The Perspectives in the Management for Warfarin m Resistance and Toxicity Associated with Vitamin K Epoxide Reductase Dysfunction - Juniper Publishers

JUNIPER PUBLISHERS- OPEN ACCESS JOURNAL OF TOXICOLOGY

The Perspectives in the Management for Warfarin m Resistance and Toxicity Associated with Vitamin K Epoxide Reductase Dysfunction


Authored by Ahmed Abdul-Sabour Bader


Abstract
Anticoagulant therapy is being increasingly used the treatment and prevention of thromboembolic events, and warfarin remains the most frequently used agent for longterm anticoagulation in all patient groups. Warfarin, one of oral anticoagulant drugs that exerting its anticoagulant effect by inhibiting the enzyme vitamin K epoxide reductase (VKORC1), thereby preventing vitamin K recycling and vitamin K-dependent carboxylation of the coagulation factors II, VII, IX, and X; where the carboxylation is very critical for biosynthesis of these blood clotting factors leading to a marked decrease in blood coagulation process. Anticoagulation response to a fixed dose of warfarin is notoriously difficult to predict because of interindividual variability in dose requirement. This, together with the drug’s narrow therapeutic window, necessitates maintenance of anticoagulation status within a tight therapeutic range facilitated by frequent international normalized ratio (INR) monitoring to ensure the efficacy and safety of therapy.

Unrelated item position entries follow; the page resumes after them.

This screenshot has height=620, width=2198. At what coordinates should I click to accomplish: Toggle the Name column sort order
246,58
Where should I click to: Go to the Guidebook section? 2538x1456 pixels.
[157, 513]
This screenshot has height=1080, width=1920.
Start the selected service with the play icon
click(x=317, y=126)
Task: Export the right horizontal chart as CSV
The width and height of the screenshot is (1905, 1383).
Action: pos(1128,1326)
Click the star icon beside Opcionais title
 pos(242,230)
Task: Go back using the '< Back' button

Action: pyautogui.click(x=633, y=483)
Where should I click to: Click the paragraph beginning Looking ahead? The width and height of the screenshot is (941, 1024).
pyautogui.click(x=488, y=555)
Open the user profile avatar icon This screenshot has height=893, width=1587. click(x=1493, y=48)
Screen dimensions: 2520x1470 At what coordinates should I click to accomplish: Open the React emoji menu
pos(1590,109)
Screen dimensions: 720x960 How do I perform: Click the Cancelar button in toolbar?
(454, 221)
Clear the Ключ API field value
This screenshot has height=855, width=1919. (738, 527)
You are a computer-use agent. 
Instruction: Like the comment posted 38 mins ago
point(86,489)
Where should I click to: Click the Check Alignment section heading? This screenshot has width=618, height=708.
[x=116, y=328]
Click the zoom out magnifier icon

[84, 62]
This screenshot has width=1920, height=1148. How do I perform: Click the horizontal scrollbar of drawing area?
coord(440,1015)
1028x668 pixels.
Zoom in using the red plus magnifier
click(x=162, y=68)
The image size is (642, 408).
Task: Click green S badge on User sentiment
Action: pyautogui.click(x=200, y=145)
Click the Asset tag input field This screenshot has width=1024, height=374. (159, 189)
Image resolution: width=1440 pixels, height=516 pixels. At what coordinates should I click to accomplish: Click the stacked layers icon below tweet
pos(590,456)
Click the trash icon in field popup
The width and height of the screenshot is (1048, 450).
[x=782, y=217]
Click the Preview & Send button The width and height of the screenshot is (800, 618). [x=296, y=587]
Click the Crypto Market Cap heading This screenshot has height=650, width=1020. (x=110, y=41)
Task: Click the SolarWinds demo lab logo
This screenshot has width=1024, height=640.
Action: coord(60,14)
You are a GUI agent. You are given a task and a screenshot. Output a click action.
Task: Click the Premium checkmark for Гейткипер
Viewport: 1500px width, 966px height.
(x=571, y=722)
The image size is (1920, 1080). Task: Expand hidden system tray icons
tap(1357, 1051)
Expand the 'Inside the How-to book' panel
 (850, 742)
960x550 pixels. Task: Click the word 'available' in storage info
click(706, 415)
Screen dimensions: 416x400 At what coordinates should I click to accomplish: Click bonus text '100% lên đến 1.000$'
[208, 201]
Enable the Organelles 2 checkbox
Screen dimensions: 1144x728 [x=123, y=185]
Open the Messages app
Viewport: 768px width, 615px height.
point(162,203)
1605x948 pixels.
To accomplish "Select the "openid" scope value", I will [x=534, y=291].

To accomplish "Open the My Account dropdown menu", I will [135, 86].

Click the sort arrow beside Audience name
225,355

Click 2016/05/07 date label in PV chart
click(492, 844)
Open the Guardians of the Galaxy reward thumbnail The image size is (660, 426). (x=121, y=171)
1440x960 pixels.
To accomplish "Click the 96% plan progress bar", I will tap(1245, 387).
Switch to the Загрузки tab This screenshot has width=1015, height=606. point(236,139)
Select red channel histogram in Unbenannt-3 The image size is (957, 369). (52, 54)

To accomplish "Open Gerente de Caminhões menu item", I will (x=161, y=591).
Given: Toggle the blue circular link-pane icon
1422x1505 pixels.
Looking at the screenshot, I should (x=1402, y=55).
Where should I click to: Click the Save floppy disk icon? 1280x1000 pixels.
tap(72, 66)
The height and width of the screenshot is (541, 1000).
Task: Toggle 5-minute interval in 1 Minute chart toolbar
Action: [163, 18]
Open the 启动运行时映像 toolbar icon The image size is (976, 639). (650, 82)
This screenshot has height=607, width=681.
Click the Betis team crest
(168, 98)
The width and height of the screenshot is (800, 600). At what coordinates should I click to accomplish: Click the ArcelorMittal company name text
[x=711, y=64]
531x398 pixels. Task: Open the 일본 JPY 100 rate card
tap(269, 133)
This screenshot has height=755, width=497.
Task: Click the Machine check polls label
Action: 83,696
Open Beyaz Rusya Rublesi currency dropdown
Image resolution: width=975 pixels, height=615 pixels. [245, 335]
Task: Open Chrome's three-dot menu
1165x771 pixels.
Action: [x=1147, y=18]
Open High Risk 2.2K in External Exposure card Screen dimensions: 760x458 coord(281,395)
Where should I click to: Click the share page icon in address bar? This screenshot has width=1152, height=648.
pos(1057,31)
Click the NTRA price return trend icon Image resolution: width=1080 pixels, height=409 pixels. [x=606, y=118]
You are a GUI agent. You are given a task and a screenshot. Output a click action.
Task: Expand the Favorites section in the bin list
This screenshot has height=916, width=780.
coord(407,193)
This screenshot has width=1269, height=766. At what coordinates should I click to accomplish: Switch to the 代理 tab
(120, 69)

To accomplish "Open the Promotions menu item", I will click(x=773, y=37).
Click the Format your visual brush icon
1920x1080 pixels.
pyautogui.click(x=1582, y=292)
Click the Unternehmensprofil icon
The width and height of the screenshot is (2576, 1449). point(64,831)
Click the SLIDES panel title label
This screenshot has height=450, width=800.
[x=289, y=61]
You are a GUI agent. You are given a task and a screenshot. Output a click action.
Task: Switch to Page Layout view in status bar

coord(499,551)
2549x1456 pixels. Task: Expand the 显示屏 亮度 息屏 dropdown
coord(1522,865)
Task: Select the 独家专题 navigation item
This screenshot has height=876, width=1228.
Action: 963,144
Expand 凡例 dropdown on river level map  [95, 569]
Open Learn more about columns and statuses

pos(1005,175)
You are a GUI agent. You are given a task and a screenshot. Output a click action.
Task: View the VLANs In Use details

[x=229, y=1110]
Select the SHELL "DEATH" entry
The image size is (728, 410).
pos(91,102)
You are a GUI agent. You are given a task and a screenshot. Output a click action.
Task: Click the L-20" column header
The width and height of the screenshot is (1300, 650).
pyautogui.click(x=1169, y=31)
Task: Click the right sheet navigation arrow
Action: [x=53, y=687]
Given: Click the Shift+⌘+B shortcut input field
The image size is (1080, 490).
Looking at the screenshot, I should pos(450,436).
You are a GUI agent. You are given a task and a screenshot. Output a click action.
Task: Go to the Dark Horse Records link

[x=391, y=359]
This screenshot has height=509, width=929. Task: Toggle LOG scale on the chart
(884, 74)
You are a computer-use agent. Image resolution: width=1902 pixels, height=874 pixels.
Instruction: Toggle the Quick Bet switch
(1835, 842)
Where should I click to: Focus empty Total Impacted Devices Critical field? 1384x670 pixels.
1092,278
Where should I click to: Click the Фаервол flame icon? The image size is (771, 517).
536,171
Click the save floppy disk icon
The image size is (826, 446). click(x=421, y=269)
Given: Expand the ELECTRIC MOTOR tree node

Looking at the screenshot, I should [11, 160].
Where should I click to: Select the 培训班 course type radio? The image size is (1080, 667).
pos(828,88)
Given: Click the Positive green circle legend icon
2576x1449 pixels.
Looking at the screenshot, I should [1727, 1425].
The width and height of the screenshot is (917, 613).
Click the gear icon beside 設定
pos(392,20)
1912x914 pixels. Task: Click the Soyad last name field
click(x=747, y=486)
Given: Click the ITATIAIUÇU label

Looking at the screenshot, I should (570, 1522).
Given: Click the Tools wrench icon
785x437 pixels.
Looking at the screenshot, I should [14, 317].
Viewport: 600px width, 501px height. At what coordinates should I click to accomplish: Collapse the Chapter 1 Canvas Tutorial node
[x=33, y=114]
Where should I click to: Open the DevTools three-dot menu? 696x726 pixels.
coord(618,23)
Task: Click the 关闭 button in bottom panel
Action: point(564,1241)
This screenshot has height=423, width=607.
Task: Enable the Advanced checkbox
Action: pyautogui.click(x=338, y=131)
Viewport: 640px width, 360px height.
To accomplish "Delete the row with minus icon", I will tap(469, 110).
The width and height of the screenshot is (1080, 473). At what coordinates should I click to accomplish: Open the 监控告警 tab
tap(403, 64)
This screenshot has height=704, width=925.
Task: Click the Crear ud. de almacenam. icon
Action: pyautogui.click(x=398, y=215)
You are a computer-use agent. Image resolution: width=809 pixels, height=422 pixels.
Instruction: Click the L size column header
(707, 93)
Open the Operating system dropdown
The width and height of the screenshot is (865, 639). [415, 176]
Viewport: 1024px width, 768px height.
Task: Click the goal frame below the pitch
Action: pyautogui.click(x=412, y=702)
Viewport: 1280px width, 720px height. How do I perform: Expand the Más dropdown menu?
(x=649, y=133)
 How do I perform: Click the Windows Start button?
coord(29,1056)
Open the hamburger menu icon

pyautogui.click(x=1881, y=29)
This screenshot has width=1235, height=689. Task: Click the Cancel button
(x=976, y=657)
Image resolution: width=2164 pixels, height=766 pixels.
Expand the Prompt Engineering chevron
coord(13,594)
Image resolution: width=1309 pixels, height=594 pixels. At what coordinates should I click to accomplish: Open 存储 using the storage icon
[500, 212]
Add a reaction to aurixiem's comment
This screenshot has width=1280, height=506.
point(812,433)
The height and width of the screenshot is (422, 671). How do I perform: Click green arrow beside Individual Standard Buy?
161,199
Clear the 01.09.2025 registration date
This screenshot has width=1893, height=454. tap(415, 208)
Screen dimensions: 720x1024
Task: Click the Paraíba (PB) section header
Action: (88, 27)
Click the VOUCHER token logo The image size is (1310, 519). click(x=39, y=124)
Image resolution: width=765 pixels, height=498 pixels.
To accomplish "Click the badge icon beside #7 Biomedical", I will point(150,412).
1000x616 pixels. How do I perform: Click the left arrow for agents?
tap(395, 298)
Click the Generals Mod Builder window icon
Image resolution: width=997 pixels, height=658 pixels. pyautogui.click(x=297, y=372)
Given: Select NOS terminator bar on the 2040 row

Warfarin resistance may develop as a result of noncompliance, exogenous consumption of vitamin K, and concurrent ingestion of other agents known to decrease warfarin’s effects. Unfortunately, an increasing number of genetic variations of enzyme vitamin K epoxide reductase affecting warfarin pharmacodynamics and/or pharmacokinetics were found to have a major impact on the warfarin dose in adults that had been found to produce detrimental harmful effects on body due to either over coagulation or under coagulation (resistance) to its therapeutic action. These genetic variations are found in single nucleotide polymorphisms (SNPs) in VKORC1 that leading to loss of VKORC1 sensitivity to warfarin; making it difficult or impossible to adequately lower vitamin K levels.